The first stop on our recent trip to Italy with Le Marche. We landed in Ancona on a drab, dull Friday morning and headed to the hills of Cupramontana to catch up with Corrado and Valeria at La Distesa. Corrado hasn’t always been a winemaker, he studied and worked in Milano for many years, before packing it in to return home and do what he loved in 1996. After a few years getting to know the land, he made his first wine in 1999.
We caught the guys at the end of a long, slow and ultimately very difficult harvest in which the local authorities took an unprecedented step in allowing organic producers to spray more than their rules usually allow. Corrado didn’t and lost plenty of grapes, but what remained was of pristine quality. After a great lunch of salumi, cheese and ravioli in their farmhouse we set off to see their vineyards in San Michele.
Corrado explained that you can make Verdicchio dei Castelli di Jesi from any of about 30 villages in the area, except of course Jesi itself! For the last few years he hasn’t bothered seeking certification for the Terre Silvate bottling, avoiding getting into the politics to concentrate on making what he deems to be a good wine.
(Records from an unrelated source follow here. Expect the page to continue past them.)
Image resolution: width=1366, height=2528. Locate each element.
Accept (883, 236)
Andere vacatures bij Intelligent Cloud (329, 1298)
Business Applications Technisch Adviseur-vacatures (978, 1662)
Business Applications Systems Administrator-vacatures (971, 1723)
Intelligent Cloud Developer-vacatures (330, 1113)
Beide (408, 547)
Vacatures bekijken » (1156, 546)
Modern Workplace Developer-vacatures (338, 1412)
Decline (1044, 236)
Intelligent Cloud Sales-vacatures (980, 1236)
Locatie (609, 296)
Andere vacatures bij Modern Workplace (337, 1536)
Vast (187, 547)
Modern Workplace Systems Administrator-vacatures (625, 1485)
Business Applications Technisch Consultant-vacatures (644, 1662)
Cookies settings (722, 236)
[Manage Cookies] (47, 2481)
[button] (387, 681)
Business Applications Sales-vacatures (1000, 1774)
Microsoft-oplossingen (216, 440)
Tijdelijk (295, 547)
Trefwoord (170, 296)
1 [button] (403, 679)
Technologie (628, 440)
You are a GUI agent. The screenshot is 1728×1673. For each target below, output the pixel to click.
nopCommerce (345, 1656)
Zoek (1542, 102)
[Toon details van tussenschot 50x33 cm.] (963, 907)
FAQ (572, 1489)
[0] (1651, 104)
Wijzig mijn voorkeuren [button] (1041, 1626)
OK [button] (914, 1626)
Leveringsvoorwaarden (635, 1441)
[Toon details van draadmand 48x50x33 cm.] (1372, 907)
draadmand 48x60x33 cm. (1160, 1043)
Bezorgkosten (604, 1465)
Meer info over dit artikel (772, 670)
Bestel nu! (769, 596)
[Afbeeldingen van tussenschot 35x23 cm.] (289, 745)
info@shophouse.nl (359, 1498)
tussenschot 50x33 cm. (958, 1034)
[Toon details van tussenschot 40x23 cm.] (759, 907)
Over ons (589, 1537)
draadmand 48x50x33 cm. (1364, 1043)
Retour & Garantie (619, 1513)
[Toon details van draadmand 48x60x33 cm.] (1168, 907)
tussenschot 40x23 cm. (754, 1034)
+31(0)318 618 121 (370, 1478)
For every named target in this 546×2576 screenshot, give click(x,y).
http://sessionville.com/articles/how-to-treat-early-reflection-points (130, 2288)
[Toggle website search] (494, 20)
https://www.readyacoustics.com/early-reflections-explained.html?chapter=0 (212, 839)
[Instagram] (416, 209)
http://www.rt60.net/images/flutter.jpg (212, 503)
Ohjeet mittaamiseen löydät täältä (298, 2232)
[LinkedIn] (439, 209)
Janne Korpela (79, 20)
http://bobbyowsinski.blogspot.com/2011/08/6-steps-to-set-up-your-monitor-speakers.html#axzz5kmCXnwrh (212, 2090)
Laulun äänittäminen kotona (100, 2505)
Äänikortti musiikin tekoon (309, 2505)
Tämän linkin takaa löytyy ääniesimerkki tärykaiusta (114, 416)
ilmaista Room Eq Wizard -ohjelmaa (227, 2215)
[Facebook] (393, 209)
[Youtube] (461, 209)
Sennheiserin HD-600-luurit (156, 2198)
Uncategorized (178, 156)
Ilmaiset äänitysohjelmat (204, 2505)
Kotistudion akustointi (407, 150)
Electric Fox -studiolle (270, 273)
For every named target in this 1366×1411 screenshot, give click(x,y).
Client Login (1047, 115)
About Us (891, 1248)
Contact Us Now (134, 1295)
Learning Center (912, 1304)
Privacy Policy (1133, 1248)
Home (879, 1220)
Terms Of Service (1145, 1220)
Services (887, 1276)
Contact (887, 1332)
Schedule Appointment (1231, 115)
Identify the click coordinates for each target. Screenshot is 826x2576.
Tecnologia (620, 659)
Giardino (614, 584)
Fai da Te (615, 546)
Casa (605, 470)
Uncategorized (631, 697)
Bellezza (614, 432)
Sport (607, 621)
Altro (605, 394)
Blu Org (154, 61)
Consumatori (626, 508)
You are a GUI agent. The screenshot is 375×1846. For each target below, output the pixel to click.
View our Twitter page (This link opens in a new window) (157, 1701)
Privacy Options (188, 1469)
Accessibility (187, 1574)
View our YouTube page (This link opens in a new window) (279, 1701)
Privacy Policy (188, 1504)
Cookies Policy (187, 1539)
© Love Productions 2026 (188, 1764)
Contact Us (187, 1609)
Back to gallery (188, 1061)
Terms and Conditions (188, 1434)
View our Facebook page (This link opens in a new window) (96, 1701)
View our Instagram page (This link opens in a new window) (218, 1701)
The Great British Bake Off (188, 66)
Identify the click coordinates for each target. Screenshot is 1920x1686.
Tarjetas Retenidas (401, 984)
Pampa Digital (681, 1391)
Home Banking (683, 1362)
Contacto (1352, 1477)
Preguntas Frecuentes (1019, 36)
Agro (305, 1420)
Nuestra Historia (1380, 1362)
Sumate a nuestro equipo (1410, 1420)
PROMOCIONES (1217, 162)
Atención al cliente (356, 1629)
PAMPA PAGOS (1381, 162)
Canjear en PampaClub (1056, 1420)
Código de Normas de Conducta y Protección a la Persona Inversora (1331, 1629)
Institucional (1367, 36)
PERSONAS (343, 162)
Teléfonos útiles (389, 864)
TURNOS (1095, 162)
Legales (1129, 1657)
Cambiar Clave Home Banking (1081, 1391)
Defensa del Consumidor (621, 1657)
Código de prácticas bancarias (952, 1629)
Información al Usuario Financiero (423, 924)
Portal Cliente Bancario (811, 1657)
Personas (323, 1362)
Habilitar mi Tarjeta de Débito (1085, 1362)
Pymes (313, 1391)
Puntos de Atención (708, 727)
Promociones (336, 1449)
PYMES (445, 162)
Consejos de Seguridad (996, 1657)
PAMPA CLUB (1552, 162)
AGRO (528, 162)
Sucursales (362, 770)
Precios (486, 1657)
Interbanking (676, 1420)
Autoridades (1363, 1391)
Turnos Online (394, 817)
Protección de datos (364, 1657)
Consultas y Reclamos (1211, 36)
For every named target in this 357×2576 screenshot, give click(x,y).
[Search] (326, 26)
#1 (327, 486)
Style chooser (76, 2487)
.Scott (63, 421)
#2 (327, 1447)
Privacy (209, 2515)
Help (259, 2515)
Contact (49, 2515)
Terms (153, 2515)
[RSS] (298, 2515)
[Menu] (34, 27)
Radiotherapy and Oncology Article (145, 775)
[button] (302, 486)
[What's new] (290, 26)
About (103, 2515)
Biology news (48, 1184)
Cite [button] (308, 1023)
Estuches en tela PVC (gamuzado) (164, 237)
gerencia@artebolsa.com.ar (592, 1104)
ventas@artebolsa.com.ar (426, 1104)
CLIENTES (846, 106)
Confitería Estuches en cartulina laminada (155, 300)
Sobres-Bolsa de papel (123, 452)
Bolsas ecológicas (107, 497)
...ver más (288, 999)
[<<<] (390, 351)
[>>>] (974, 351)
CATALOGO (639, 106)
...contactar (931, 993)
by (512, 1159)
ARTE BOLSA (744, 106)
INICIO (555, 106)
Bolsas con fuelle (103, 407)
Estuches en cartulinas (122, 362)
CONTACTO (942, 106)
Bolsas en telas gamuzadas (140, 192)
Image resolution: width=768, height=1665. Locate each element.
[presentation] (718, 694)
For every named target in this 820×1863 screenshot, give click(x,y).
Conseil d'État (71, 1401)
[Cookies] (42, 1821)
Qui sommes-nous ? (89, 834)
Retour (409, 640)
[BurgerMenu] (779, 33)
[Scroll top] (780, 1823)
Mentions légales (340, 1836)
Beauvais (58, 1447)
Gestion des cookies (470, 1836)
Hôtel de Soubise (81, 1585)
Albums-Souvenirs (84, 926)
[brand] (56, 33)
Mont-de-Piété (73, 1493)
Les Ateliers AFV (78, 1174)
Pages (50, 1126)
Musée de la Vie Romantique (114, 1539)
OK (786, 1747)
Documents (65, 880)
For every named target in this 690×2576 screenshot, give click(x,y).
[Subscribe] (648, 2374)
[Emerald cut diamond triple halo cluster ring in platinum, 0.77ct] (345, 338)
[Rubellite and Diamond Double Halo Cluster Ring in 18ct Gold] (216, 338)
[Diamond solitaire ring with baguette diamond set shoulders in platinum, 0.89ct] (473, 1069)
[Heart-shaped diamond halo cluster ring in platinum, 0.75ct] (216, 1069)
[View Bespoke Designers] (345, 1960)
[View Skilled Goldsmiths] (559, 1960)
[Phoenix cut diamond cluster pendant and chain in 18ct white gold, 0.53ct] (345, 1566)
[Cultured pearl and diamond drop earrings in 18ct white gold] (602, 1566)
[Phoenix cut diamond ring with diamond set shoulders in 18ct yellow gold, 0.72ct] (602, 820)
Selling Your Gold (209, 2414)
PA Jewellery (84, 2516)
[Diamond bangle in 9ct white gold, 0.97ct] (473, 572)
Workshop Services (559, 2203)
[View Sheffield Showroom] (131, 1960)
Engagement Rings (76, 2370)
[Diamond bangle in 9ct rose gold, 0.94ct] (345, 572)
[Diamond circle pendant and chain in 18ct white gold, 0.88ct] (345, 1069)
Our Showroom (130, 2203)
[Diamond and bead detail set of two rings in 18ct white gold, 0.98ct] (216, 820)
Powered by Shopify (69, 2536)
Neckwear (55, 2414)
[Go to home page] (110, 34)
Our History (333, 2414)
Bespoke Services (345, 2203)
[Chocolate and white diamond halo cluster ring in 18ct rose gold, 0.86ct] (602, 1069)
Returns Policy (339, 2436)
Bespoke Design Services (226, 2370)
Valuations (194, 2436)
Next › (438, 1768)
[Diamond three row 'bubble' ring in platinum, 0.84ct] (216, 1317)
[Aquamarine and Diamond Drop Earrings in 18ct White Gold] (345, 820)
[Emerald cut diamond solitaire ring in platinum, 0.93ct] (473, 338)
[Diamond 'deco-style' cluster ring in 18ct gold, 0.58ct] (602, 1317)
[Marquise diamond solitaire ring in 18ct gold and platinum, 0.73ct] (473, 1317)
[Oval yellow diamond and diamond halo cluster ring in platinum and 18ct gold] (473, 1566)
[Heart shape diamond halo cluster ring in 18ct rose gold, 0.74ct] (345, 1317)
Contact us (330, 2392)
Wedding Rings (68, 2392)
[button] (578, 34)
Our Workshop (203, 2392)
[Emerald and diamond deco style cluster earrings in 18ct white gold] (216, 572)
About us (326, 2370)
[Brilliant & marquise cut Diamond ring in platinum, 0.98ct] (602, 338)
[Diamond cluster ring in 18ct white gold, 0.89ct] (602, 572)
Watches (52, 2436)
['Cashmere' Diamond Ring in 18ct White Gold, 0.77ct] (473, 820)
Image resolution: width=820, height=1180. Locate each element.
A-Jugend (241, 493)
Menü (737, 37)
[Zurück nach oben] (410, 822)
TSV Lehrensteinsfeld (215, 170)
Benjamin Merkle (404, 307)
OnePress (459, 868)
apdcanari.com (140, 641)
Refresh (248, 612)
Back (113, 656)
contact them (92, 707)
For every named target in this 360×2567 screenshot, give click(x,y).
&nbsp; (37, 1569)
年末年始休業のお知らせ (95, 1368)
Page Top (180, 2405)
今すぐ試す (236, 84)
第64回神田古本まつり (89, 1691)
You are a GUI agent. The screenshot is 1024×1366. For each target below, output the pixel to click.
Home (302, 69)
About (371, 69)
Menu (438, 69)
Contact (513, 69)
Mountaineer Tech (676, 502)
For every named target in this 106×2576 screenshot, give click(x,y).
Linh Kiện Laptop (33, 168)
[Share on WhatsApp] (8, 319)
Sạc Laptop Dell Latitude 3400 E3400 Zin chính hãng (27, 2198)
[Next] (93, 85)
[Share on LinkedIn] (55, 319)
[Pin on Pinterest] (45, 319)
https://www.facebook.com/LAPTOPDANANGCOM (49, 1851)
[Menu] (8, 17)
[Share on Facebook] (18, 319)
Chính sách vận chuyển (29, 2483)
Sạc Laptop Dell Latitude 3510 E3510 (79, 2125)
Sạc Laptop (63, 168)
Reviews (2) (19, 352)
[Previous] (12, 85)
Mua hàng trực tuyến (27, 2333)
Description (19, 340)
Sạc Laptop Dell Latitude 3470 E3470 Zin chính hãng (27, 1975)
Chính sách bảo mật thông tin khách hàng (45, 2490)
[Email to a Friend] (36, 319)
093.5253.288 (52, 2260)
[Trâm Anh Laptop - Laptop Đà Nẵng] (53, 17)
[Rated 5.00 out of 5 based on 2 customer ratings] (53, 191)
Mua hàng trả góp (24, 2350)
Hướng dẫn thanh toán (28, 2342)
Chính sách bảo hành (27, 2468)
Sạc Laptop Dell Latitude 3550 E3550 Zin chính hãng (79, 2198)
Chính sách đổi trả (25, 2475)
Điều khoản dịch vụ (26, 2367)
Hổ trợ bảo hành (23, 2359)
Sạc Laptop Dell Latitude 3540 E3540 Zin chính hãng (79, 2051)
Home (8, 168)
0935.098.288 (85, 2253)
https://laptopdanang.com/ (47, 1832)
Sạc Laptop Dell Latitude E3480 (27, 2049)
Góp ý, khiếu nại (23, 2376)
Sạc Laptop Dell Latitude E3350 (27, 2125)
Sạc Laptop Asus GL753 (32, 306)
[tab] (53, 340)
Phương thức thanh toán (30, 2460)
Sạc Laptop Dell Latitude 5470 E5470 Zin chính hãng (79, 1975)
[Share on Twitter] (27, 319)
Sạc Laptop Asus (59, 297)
Pointing to the castles dotting the landscape, he explained that Le Marche is almost the opposite of France, as here the towns sit on the top of hills with the vineyards spanning the lower slopes. For this reason he always seeks higher plots with a good exposition.
The vineyard in San Michele is 350 metres above sea level and exposed full south. It has compact, poor soils that are littered with marine deposits. The area around Cupramontana used to be a sea and Corrado thinks the salty note one finds in the best examples of Verdicchio come from this. The new parts of the vineyard are planted in Albarello as Corrado believes in this time of global warming it can force the plant to produce less, yielding more concentrated and complex fruit.
We then headed into the cantina to taste. Corrado’s grandfather bought the building in the early 1900′s and it was an old-school yet pretty cool set up, the whole thing full of these massive old concrete vats that are still in use for fermentation and ageing today.
We tried for the first time Corrado’s sfuso, which is made up of the pressings from the three whites and the fruit that doesn’t make it into the Terre Silvate. Crisp, nutty and cloudy, what it lacks in complexity it makes up for in charm and sheer drinkability. It’s an absolute no-brainer but understandably most goes to thirsty locals who arrive in packs to get their fill when it is ready. We’ll do our best to get a little of the 2014 to the UK next year.
Another highlight was a 2013 Gli Eremi from vat. This is their single vineyard, old vine Verdicchio and it was positively shimmering, a really expressive wine from what Corrado says is a classic year. We then took a look at a few of the wines in the making from this year.
What was most surprising about this lot was just how pristine and clean they were. While some were still fizzing with the buzz of fermentation, everything we tasted was fresh and detailed, remarkably composed for wines that had still been grapes on the vine a matter of weeks ago. Before heading home for a quick snooze before dinner showed us the setup for making his solera wine, outside exposed to the elements, he’s been playing around with this since 1999 and the results are a wine deep, nutty and saline.
That evening we headed to a local trattoria and ate very well indeed. A simple dish of gnocchi with tomatoes, some excellent tagliatelle with duck ragu and plates of rabbit in the style of porchetta, heady with wild fennel, which really stole the show. To wash them down Corrado went deep into his cellar, and we were lucky enough to try a 2001 Terre Silvate, which was of course amongst the first La Distesa wines made. In drinking this alongside a 2007 and the current release 2013 we were able to track not only the evolution of his winemaking but also the ability the Verdicchio grape has to age.
A 2010 Gli Eremi was in splendid form and it confirmed our impression of the 2012 and 2013 vintages of the wine tasted earlier in the day and Corrado’s note that it is only after a couple of years that his wines truly begin to sing. We look forward to the 2012 arriving in the new year, compact and mineral, it will be great to follow it over the coming months.
Our time in Le Marche was short and sweet, but we look forward to welcoming Corrado and Valeria to London in the new year to introduce them to you all.